> **What is needed**
Starting with the first line of the data and going on through the line that contains "O nas (39, 170)", reproduce every line, keeping the requests unchanged. Scale each coordinate in the answers by 0.6 and round to the nearest whole number, with halves rounded up.

Dataset entries
^^^^^^^^^^^^^^^^

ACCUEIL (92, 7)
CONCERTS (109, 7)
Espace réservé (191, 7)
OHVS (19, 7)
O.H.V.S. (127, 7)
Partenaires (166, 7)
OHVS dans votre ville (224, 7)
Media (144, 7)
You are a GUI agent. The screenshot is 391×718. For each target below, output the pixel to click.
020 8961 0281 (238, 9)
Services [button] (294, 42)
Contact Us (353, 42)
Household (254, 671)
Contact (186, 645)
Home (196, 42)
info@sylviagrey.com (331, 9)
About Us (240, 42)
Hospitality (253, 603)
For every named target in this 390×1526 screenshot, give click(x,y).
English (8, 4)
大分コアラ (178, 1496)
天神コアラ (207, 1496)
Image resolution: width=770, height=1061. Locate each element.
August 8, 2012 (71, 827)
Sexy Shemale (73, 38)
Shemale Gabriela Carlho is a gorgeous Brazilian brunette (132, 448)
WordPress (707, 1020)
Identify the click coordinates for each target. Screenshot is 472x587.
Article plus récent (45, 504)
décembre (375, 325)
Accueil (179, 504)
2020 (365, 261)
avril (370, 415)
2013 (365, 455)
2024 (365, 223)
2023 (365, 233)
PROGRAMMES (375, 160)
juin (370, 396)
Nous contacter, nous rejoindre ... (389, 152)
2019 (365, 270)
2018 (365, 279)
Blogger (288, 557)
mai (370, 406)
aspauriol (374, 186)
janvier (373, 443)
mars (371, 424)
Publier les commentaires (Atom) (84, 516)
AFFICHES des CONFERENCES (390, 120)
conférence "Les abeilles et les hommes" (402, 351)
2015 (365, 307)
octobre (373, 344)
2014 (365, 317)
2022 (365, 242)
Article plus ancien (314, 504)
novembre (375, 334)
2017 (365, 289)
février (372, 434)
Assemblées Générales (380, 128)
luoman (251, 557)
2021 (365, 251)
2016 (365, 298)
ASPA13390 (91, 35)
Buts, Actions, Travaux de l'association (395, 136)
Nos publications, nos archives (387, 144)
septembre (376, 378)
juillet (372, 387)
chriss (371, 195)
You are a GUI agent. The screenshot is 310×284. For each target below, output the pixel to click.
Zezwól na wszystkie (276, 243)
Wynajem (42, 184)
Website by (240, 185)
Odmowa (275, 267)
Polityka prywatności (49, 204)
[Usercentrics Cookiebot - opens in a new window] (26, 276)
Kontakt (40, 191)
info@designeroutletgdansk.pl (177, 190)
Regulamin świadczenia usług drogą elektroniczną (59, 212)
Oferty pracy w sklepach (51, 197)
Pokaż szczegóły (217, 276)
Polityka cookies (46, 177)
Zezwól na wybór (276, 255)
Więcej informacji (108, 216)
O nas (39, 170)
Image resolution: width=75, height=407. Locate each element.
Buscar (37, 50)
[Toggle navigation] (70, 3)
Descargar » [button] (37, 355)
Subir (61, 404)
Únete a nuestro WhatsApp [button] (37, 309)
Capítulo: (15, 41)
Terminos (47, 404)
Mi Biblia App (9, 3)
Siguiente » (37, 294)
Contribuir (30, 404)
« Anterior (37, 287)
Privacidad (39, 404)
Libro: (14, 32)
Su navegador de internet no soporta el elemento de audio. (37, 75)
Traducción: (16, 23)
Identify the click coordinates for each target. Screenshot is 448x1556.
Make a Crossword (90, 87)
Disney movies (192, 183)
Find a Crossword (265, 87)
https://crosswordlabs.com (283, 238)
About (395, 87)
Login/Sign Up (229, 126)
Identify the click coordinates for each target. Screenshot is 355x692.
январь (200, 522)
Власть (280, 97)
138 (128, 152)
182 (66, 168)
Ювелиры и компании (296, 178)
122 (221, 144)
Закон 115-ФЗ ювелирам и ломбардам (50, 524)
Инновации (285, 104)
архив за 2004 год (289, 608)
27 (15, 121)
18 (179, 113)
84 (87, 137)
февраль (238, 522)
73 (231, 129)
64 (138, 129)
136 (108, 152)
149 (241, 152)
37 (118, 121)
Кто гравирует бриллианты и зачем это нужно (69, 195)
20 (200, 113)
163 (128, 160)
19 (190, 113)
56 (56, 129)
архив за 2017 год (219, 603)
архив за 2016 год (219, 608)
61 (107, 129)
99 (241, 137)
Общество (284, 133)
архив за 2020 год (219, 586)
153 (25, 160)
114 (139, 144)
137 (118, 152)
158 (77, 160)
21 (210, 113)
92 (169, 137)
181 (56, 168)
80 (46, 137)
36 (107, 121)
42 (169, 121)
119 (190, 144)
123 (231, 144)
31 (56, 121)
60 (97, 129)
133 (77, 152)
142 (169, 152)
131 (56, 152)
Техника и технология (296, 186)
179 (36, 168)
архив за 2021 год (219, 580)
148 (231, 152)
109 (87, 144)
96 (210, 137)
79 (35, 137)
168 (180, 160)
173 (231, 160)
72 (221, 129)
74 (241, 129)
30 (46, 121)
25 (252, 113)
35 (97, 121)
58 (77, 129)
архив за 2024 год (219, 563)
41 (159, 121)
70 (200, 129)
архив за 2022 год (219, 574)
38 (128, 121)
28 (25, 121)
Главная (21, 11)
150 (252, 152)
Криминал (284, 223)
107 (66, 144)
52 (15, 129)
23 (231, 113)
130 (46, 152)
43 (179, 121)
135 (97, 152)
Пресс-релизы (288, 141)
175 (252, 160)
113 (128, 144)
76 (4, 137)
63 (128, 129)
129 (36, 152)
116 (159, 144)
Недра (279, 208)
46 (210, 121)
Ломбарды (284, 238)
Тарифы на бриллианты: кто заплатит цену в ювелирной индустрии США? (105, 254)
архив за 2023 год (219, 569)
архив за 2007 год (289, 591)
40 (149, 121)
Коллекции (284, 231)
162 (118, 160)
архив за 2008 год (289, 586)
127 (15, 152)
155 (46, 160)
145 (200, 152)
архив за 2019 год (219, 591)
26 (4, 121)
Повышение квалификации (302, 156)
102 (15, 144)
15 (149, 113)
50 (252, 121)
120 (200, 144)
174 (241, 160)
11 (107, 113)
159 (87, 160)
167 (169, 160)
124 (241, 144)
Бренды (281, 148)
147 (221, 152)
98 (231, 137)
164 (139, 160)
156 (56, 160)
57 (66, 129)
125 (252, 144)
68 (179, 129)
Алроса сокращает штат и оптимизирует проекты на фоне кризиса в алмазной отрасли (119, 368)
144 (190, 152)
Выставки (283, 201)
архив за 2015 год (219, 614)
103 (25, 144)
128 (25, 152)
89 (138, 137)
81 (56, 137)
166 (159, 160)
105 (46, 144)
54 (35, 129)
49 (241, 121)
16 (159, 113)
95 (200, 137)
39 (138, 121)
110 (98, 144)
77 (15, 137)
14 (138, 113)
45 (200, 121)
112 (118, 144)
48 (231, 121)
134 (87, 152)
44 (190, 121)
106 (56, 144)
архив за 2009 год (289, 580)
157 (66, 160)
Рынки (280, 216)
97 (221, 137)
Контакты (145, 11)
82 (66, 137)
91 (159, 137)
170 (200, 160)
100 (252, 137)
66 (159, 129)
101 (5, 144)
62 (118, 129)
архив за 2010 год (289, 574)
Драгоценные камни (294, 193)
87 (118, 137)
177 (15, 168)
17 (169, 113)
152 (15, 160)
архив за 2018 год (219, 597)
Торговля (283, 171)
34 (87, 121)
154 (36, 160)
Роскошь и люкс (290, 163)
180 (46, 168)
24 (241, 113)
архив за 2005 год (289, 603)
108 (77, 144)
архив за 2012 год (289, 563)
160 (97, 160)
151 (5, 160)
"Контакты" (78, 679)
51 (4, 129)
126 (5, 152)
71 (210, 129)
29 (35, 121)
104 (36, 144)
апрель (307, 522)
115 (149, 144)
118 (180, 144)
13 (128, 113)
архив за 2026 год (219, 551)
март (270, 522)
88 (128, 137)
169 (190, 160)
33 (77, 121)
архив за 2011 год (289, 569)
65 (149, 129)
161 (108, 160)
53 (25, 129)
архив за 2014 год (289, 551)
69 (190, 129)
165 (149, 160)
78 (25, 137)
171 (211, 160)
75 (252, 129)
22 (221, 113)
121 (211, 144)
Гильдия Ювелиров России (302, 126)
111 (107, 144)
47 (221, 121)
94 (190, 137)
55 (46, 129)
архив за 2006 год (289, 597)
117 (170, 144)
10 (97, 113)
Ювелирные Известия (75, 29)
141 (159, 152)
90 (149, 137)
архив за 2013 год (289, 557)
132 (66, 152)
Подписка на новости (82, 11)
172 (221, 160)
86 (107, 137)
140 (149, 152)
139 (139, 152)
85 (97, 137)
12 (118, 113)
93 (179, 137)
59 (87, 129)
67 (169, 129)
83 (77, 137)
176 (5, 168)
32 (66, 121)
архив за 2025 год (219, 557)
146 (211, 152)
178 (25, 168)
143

^^^^^^^^^^^^^^^^

> **Answer to the task**
ACCUEIL (55, 4)
CONCERTS (65, 4)
Espace réservé (115, 4)
OHVS (11, 4)
O.H.V.S. (76, 4)
Partenaires (100, 4)
OHVS dans votre ville (134, 4)
Media (86, 4)
You are a GUI agent. The screenshot is 391×718. For each target below, output the pixel to click.
020 8961 0281 (143, 5)
Services [button] (176, 25)
Contact Us (212, 25)
Household (152, 403)
Contact (112, 387)
Home (118, 25)
info@sylviagrey.com (199, 5)
About Us (144, 25)
Hospitality (152, 362)
For every named target in this 390×1526 screenshot, give click(x,y).
English (5, 2)
大分コアラ (107, 898)
天神コアラ (124, 898)
Image resolution: width=770, height=1061. Locate each element.
August 8, 2012 (43, 496)
Sexy Shemale (44, 23)
Shemale Gabriela Carlho is a gorgeous Brazilian brunette (79, 269)
WordPress (424, 612)
Identify the click coordinates for each target. Screenshot is 472x587.
Article plus récent (27, 302)
décembre (225, 195)
Accueil (107, 302)
2020 (219, 157)
avril (222, 249)
2013 (219, 273)
2024 (219, 134)
2023 (219, 140)
PROGRAMMES (225, 96)
juin (222, 238)
Nous contacter, nous rejoindre ... (233, 91)
2019 (219, 162)
2018 (219, 167)
Blogger (173, 334)
mai (222, 244)
aspauriol (224, 112)
janvier (224, 266)
mars (223, 254)
Publier les commentaires (Atom) (50, 310)
AFFICHES des CONFERENCES (234, 72)
conférence "Les abeilles et les hommes" (241, 211)
2015 (219, 184)
octobre (224, 206)
2014 (219, 190)
2022 (219, 145)
Article plus ancien (188, 302)
novembre (225, 200)
2017 (219, 173)
février (223, 260)
Assemblées Générales (228, 77)
luoman (151, 334)
2021 (219, 151)
2016 (219, 179)
ASPA13390 (55, 21)
Buts, Actions, Travaux de l'association (237, 82)
Nos publications, nos archives (232, 86)
septembre (226, 227)
juillet (223, 232)
chriss (223, 117)
You are a GUI agent. The screenshot is 310×284. For each target below, output the pixel to click.
Zezwól na wszystkie (166, 146)
Wynajem (25, 110)
Website by (144, 111)
Odmowa (165, 160)
Polityka prywatności (29, 122)
[Usercentrics Cookiebot - opens in a new window] (16, 166)
Kontakt (24, 115)
info@designeroutletgdansk.pl (106, 114)
Regulamin świadczenia usług drogą elektroniczną (35, 127)
Oferty pracy w sklepach (31, 118)
Pokaż szczegóły (130, 166)
Polityka cookies (28, 106)
Zezwól na wybór (166, 153)
Więcej informacji (65, 130)
O nas (23, 102)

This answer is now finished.